REQUIRED ACTIONS ▸
• A. Rewrite the rows as a numbered list, starting with the line containing "You are a GUI" and going on through the end of the rows, leaving out blank lines and pictures.
• B. Write the next part of the passage on tackling the illicit cigarette trade, picking up right after its last sentence.

TEXT SHOWN ▸
-------
Minister for Finance (Deputy Michael Noonan): I am advised by the Revenue Commissioners that the number of cigarettes seized to 30 November this year is 40.05 million, and that the comparable figure in respect of 2012 is 93.48 million. It needs to be borne in mind in viewing these data that the level of seizures can vary significantly between years, because of factors such as the occurrence of a very large seizure in a given time period. The incidence of illicit cigarettes in Ireland is evaluated through annual surveys of smokers undertaken for the Revenue Commissioners and the National Tobacco Control Office of the Health Services Executive. The results for 2012 found that 13% of smokers had an illicit pack of cigarettes, and the comparable figure for 2011 was 15%. This would suggest that the extent of the problem is being contained, as a result of the extensive action being taken against the smuggling and sale of illicit products. A further survey was carried out recently, and it is expected that the results will be available in the first quarter of next year.

 

The work of the Revenue Commissioners against the illicit trade includes a range of measure designed to identify and target those who are engaged in it, with a view to seizing the illicit products and prosecuting those responsible. Key elements of Revenue’s strategy include ongoing analysis of the nature and extent of the problem, development and sharing of intelligence on a national, EU and international basis, the use of analytics and detection technologies, and ensuring optimum deployment of resources at points of importation and within the country.

 
Interception at the point of importation is achieved through a combination of risk analysis, profiling and intelligence, as well as the screening of cargo, vehicles, baggage and postal packages. Revenue’s enforcement officers also target the illicit trade at the post-importation level by carrying out intelligence-based operations and random checks at retail outlets, markets and private commercial premises. There is extensive cooperation with An Garda Síochána in combating the illicit trade, and the relevant agencies in the State also work closely with their counterparts in Northern Ireland through a cross-border group on tobacco enforcement, to target the organised crime groups that are responsible for a large proportion of the illegal tobacco market.
-------
RECORDED DATA ▸

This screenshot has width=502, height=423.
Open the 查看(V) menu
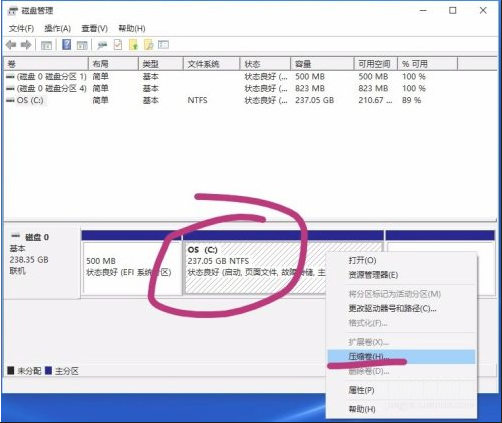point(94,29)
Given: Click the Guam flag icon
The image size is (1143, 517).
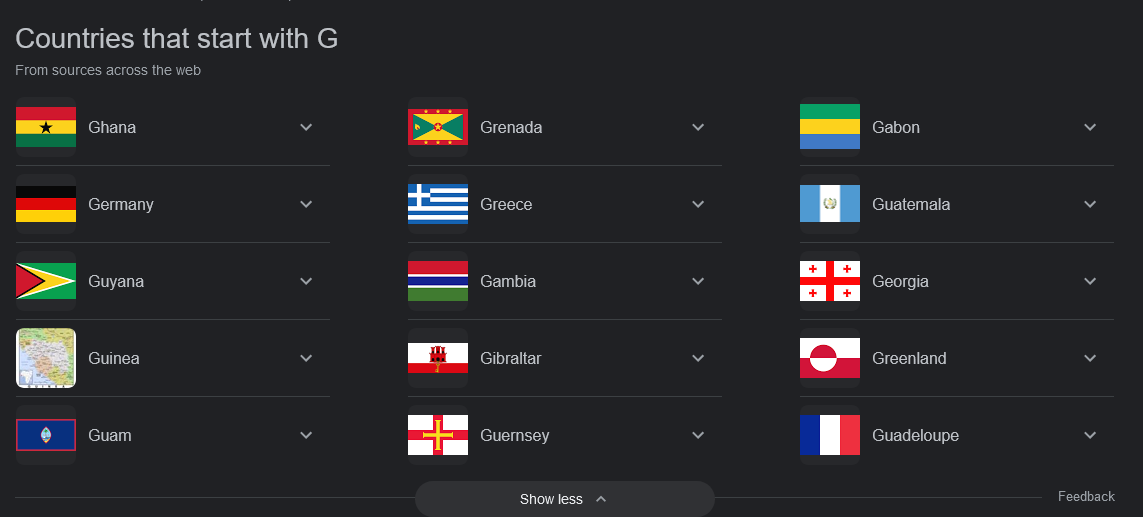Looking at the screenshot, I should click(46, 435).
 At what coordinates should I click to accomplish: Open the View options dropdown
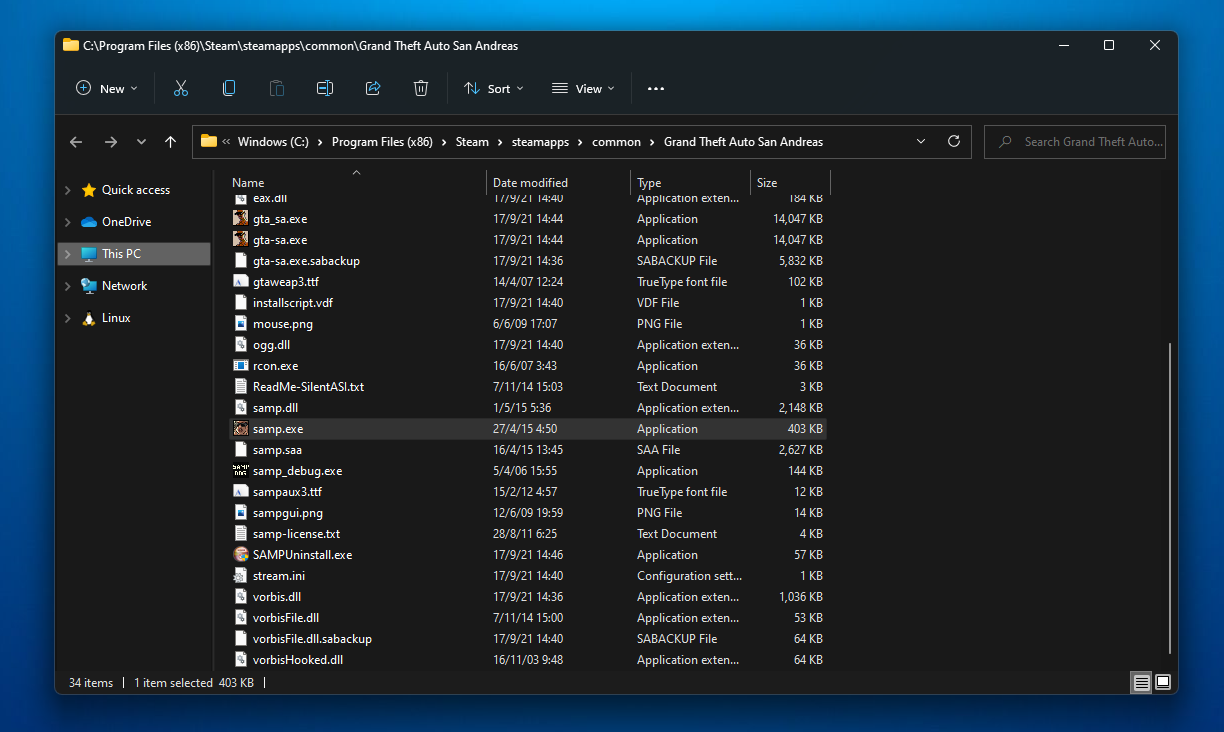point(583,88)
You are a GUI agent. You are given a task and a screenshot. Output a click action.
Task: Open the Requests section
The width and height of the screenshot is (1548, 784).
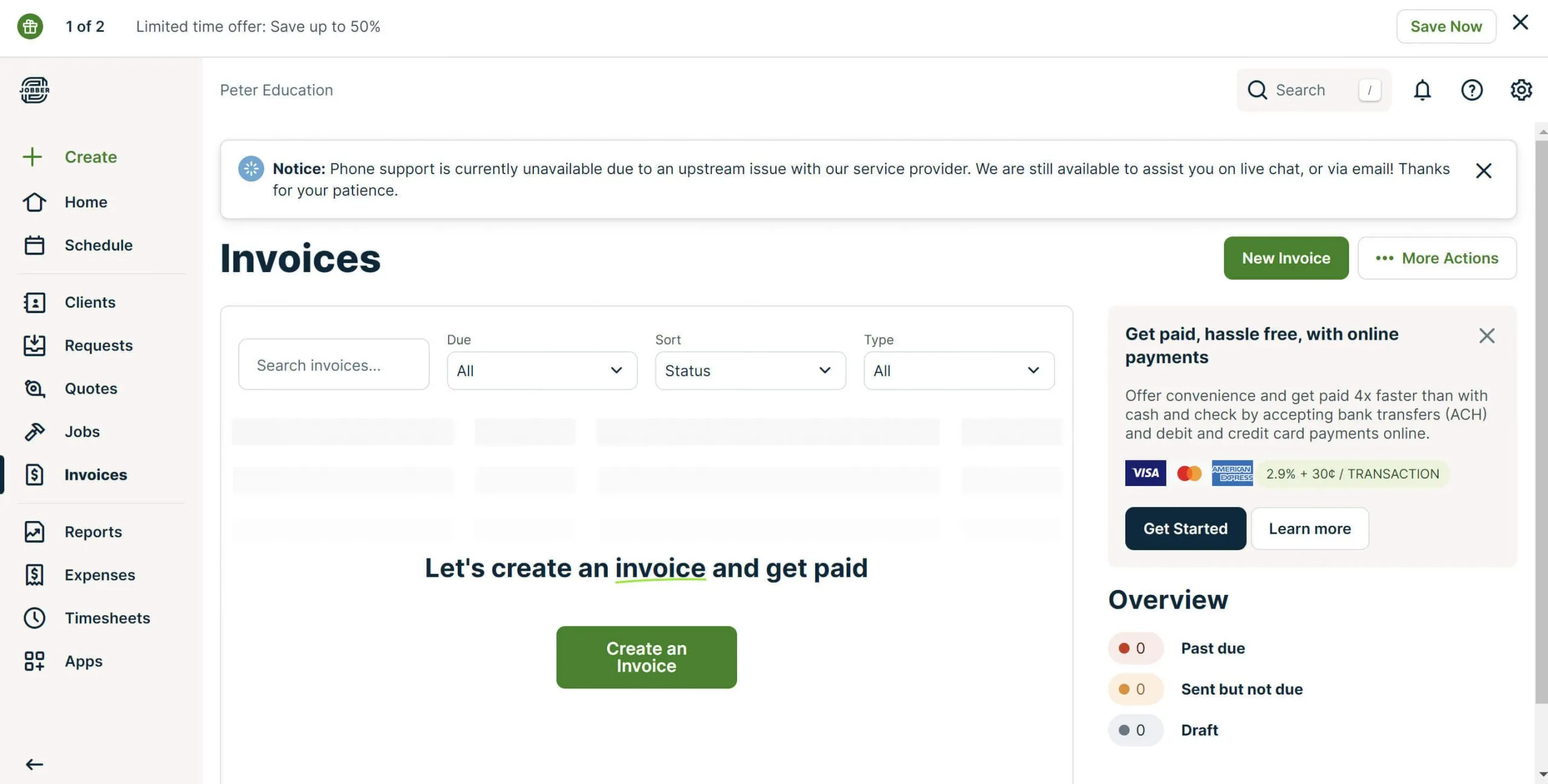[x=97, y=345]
-------
RESULTS FOR THE EXERCISE ▸
• A.
1. You are a GUI agent. You are given a task and a screenshot. Output a click action.
2. Task: Open the Requests section
3. The width and height of the screenshot is (1548, 784).
4. [x=97, y=345]

• B.
 
Revenue has approximately 2,000 staff engaged on activities that are dedicated to target and confront non-compliance. These staff are deployed across a number of compliance and enforcement programmes that reflect the strategic and business priorities set out in Revenue’s Statement of Strategy and Annual Corporate Plan. These programmes include anti-smuggling controls, audit, assurance checks, debt management, investigations, prosecutions and anti-avoidance interventions. Resources are continuously redeployed across the programmes in response to the Commissioners’ assessment of risk. It is not possible, therefore, to disaggregate the resources deployed exclusively on tackling the smuggling and sale of illicit cigarettes.
 
The Revenue Commissioners assure me that combating the illegal tobacco will continue to be a high priority for them, that they are committed to maintaining their extensive programme of action against all stages of the supply chain for illicit tobacco products, and that they will continue to make very effort to ensure that those involved in the illicit trade are brought to account before the Courts for their criminal activities.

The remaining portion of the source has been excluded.